• Human herpesvirus K1 open reading frame activates NFkappaB and contributes to the inflammatory phenotype

      Bose, Debashish; Reitz, Marvin (2002)
      Human herpesvirus 8 (HHV8) has been epidemiologically linked to the development of Kaposi's sarcoma (KS) and primary effusion lymphoma in individuals infected with human immunodeficiency virus. The HHV8 genome contains a large number of open reading frames that may encode viral genes that play a role in the disease process. A unique open reading frame designated K1 has been demonstrated to encode a transmembrane protein involved in signal transduction that may be a viral oncogene. In order to assess the activities of the K1 open reading frame, we cloned K1 and developed cellular expression systems and a transgenic mouse model.
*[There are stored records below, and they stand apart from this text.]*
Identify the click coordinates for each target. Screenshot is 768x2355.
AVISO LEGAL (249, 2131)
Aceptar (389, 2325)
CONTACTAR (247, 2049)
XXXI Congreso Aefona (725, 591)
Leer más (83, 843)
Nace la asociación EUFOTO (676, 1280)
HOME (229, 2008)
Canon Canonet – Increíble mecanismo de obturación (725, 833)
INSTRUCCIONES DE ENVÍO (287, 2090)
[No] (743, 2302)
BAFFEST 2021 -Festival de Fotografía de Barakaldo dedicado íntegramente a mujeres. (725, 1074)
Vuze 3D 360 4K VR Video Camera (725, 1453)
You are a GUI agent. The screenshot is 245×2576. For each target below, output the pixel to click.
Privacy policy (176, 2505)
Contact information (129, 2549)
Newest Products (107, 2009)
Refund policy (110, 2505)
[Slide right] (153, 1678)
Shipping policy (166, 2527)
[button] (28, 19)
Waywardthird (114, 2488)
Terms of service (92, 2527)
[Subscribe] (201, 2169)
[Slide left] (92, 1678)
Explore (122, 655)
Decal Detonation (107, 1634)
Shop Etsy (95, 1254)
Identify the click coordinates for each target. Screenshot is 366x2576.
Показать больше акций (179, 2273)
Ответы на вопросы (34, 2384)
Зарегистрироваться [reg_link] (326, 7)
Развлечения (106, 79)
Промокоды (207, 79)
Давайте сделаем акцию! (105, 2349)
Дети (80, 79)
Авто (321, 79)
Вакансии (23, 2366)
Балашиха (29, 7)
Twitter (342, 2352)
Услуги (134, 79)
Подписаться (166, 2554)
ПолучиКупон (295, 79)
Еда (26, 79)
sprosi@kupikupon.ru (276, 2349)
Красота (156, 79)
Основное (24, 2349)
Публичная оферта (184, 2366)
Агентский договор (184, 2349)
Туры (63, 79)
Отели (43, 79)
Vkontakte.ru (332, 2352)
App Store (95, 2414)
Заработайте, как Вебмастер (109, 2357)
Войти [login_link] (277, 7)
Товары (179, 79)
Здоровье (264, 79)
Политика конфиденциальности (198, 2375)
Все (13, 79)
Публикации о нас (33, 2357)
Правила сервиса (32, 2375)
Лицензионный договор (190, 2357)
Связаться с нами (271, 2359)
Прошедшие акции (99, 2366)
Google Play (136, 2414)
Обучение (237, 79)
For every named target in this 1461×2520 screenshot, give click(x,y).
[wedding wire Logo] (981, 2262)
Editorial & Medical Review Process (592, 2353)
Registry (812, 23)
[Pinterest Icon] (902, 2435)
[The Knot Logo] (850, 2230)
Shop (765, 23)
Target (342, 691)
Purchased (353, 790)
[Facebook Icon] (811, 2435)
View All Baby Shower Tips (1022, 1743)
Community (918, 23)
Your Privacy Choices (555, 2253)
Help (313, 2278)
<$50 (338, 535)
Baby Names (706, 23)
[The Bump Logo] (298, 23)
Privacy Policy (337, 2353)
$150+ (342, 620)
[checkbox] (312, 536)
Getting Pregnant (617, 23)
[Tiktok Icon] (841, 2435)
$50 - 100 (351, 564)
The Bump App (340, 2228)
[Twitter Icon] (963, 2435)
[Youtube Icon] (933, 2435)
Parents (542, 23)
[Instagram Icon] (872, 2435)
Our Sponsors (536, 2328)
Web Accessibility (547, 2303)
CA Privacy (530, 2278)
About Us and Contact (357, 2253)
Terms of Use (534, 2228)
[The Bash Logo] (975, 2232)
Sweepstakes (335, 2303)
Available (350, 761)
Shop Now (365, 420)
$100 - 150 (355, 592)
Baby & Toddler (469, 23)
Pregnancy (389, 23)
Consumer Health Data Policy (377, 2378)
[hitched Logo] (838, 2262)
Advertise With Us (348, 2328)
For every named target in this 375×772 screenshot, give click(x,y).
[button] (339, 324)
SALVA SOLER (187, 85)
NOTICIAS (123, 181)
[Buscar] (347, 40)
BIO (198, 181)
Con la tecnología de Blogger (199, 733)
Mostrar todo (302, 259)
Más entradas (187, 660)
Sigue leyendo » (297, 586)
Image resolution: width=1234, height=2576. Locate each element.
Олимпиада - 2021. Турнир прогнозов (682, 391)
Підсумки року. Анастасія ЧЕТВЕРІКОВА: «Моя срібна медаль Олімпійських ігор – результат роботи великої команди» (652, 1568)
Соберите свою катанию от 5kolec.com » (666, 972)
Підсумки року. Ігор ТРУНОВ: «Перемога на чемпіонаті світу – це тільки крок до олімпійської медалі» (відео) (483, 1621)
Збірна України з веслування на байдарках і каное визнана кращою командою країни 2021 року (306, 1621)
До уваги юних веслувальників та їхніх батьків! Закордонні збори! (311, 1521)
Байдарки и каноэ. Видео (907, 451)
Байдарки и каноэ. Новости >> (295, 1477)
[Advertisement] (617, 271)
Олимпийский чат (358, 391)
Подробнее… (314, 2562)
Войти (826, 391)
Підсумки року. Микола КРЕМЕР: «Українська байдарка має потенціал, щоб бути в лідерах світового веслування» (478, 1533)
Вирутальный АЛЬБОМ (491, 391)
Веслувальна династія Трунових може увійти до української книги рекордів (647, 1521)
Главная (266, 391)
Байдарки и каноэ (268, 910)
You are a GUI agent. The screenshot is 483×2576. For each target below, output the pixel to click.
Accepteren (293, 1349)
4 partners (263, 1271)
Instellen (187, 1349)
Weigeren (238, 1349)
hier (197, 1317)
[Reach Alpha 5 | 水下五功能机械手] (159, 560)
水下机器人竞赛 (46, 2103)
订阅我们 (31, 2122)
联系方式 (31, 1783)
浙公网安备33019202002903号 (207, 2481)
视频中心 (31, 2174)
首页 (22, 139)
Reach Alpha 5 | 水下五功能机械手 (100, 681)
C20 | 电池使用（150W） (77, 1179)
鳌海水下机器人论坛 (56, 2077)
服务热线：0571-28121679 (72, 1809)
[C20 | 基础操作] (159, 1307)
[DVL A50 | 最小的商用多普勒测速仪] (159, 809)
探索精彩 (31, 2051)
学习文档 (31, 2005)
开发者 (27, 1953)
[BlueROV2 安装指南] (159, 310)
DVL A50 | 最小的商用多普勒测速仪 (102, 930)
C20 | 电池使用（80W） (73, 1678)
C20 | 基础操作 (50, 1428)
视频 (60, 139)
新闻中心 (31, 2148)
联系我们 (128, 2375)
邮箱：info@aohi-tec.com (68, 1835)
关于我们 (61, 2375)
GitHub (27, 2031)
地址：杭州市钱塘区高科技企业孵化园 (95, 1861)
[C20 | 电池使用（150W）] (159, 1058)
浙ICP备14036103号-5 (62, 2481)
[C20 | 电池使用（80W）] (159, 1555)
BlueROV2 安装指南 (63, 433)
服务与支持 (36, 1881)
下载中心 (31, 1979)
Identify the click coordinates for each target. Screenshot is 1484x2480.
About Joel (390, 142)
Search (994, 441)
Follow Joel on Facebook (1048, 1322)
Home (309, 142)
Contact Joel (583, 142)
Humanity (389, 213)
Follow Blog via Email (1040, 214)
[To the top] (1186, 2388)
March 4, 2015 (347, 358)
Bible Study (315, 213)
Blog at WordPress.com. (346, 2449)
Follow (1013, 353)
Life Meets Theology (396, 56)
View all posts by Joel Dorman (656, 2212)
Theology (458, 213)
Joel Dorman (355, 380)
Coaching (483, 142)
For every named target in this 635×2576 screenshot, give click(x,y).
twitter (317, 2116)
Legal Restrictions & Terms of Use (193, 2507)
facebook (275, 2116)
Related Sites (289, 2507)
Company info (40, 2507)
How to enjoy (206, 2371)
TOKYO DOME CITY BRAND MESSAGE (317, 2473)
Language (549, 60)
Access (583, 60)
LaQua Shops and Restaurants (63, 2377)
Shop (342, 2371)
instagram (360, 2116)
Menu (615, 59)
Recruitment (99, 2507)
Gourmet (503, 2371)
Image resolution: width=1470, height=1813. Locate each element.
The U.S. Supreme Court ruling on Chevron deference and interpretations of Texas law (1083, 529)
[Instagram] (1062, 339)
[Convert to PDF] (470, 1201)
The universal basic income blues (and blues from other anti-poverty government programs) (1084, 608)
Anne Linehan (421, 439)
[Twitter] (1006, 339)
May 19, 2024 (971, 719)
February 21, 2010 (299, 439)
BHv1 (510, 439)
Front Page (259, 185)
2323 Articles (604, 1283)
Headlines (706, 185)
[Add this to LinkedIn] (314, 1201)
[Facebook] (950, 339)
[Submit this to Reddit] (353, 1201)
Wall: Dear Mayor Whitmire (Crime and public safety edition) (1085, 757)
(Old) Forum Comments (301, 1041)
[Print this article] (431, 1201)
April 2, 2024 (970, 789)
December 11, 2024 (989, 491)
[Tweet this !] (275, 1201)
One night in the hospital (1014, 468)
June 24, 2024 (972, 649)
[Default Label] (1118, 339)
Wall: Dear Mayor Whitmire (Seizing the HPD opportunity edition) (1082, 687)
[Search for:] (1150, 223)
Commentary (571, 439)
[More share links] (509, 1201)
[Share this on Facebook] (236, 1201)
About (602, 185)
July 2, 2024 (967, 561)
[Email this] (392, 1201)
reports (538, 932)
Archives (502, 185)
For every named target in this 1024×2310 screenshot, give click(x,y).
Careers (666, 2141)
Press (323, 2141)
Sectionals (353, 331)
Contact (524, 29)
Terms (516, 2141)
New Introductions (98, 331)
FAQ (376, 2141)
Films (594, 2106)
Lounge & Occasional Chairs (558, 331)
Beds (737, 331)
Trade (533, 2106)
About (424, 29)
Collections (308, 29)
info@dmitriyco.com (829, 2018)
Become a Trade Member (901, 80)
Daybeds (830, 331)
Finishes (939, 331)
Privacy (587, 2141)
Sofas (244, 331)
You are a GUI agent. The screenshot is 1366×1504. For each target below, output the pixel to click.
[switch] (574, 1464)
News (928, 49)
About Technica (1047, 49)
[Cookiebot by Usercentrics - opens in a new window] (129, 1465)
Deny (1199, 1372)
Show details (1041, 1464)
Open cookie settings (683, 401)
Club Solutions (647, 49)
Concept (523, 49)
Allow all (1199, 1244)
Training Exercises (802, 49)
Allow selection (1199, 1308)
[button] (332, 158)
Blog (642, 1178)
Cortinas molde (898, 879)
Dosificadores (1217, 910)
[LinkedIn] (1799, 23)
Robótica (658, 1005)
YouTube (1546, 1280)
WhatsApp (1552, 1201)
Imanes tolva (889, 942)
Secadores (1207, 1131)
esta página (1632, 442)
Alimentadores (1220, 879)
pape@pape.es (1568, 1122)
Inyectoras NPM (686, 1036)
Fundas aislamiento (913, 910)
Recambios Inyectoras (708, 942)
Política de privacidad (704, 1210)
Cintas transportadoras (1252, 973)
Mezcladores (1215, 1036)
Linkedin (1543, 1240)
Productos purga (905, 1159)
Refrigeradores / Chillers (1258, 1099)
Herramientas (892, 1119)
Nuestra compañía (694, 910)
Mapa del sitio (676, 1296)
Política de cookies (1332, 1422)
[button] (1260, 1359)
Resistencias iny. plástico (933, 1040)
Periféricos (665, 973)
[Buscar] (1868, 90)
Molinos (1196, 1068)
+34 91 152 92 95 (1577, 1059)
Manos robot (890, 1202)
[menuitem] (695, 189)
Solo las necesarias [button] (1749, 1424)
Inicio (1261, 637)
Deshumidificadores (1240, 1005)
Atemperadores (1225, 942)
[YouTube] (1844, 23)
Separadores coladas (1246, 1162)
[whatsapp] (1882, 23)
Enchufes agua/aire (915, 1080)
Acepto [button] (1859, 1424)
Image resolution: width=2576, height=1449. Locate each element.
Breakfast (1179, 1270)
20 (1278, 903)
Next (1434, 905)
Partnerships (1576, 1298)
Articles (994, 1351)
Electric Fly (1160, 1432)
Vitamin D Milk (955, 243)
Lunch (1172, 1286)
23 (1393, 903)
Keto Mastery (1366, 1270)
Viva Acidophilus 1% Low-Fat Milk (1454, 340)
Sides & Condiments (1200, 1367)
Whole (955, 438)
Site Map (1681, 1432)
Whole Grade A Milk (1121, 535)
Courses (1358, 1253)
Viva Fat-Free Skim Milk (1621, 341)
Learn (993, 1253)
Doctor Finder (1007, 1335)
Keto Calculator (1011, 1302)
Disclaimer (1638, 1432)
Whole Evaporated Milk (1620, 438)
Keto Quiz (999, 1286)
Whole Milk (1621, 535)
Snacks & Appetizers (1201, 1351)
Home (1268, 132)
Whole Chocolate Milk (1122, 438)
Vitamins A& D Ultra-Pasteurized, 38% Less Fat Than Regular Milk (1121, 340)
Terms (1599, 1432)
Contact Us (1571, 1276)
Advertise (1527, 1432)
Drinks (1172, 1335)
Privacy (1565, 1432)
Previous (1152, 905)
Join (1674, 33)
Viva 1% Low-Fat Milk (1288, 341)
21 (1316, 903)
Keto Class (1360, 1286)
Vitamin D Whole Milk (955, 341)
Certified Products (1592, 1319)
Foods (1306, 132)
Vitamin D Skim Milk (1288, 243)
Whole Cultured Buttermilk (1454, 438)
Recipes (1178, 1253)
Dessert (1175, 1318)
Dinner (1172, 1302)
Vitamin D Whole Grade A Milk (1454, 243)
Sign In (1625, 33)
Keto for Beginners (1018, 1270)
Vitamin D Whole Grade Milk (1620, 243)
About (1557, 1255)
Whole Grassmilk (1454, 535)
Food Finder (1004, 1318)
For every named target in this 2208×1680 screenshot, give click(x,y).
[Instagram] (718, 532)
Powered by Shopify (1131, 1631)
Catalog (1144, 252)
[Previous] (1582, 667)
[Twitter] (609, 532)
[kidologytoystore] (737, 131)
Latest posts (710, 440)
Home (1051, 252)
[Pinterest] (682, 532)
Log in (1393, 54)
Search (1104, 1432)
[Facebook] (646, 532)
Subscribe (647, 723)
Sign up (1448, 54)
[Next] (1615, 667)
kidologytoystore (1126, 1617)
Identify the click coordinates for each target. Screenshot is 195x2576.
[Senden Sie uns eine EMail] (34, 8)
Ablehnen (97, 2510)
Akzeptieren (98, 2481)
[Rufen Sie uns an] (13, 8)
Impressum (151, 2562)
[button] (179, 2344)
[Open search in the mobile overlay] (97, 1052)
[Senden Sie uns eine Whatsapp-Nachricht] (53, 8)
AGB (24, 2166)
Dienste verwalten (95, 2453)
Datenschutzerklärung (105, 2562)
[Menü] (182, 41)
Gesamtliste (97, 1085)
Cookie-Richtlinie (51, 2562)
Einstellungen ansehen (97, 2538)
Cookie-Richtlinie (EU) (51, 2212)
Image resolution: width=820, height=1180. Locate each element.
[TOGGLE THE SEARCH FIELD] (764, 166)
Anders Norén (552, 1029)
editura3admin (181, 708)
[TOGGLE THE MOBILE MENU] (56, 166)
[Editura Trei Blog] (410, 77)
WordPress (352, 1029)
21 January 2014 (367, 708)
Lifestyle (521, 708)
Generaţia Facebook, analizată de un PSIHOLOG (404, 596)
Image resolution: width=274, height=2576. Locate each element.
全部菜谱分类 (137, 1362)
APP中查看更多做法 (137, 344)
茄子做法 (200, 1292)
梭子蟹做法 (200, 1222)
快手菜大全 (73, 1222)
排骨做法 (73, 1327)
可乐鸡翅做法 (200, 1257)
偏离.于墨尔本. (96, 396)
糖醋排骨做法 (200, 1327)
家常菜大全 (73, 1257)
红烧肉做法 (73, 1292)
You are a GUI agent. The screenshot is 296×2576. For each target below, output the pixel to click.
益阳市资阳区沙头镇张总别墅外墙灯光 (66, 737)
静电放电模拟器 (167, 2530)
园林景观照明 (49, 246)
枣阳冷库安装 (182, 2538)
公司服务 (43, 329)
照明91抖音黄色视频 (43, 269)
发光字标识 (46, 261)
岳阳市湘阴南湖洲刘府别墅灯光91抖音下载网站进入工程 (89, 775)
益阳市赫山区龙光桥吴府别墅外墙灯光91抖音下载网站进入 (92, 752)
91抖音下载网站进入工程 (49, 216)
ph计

K1-specific RNA was detected in RNA from BC-3 HHV8-infected primary effusion lymphoma cells upon treatment with phorbol ester, indicating that K1 is a mainly expressed during the lytic cycle of the virus. K1-specific RNA was detected in RNA extracted from KS tumor tissue by reverse transcriptase polymerase chain reaction. We found that expression of K1 in NIH3T3 cells conferred upon them anchorage-independence, as indicated by growth in methylcellulose, and the ability to form tumors in nude mice, while control cells demonstrated neither characteristic of transformed cells. We found that expression of K1 in ECV304 endothelial cells resulted in the loss of contact inhibition. The predicted amino acid sequence of K1, derived from the nucleotide sequence of K1, suggested that several domains involved in signal transduction pathways were present, particularly in the spleen tyrosine kinase (Syk)/nuclear factor of activated T cells (NFAT) pathway, and the nuclear factor kappaB (NFkappaB) pathway. We used reporter and electrophoretic mobility shift assays to further characterize the way in which K1 may activate NFkappaB. Our results suggest that K1 engages tumor necrosis factor receptor activated factors (TRAFs) to drive NFkappaB activation by enlisting the inhibitor of kappaB kinase complex (IKK) to phosphorylate inhibitor of kappaB (IkappaBalpha) and allow NFkappaB to translocate to the nucleus. Our final results show that K1 induces an inflammatory phenotype that would be expected of an activator of NFkappaB. We conclude that K1 has a role to play in disease by contributing to the inflammatory phenotype and transformation of HHV8-infected cells.